Lister: Help. Something is crawling up my leg. I think it's a

taranshula.

Cat: You're playing that dumb adventure game!

Lister: It's in my boxers. I think it's making a nest.

Cat: Well, buy a potion from Gandalf the Master Wizard -- that's what

I usually do.

Lister: I'm SERIOUS.

Cat: (looks down, sees it, then begins typing too) It has an eye

the size of a meatball.

Lister: Kill it.

Cat: How?

Lister: I can't think straight. I've got a taranshula with an eye

the size of a meatball setting up home in my joy department. Help me.

Cat: I'm scared

Lister: YOU'RE scared? How d'you think I feel?

Cat: You haven't SEEN it!

Lister: The lower half of my body has gone numb.

Cat: That's probably for the best.

Lister: It's moving. Oh *$%^**!!!!

Hand: Hello. Kryten in danger. No time to explain. Follow.

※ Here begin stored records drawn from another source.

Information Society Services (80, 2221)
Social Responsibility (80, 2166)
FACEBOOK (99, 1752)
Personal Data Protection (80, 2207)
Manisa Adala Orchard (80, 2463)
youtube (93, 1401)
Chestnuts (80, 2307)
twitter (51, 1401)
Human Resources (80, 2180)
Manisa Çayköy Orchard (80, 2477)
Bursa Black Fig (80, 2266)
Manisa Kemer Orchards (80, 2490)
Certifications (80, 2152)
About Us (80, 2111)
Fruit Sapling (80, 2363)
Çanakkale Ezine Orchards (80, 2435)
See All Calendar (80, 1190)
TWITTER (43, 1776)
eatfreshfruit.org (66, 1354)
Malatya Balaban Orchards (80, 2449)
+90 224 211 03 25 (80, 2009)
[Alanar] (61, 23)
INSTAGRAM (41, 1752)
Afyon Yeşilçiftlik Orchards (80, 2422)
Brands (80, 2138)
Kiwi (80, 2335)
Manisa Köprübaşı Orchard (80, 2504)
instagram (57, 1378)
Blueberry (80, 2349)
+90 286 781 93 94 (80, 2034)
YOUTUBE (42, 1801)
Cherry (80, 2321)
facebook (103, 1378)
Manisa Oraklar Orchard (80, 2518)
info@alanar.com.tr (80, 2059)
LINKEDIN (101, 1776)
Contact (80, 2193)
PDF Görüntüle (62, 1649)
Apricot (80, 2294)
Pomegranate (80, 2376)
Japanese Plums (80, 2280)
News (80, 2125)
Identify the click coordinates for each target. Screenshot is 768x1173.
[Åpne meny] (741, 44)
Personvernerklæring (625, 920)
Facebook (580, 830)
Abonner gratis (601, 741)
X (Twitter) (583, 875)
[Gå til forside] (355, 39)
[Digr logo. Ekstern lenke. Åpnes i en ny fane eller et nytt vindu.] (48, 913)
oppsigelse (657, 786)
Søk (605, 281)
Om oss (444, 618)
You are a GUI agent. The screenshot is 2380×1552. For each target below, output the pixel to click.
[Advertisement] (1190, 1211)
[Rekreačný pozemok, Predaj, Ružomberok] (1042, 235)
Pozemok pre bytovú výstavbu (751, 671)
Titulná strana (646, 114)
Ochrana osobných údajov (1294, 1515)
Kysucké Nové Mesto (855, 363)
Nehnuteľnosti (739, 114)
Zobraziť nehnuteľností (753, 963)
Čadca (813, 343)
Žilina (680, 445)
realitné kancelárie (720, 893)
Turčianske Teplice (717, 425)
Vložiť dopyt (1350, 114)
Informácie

Kryten: Sir, a couple of brief points: firstly, you're not a

qualified service engineer, and, consequently, sawing me in two will

invalidate my guarantee; secondly, I wouldn't trust you to open a can

of sardines that was already open.

Holly: Rude alert! Rude alert! An electrical fire has knocked out my

voice-recognition unicycle! Many Wurlitzers are missing from my

database! Abandon shop! This is not a daffodil! Repeat: This is not a

daffodil!

Rimmer: Well, thankfully, Holly's unaffected.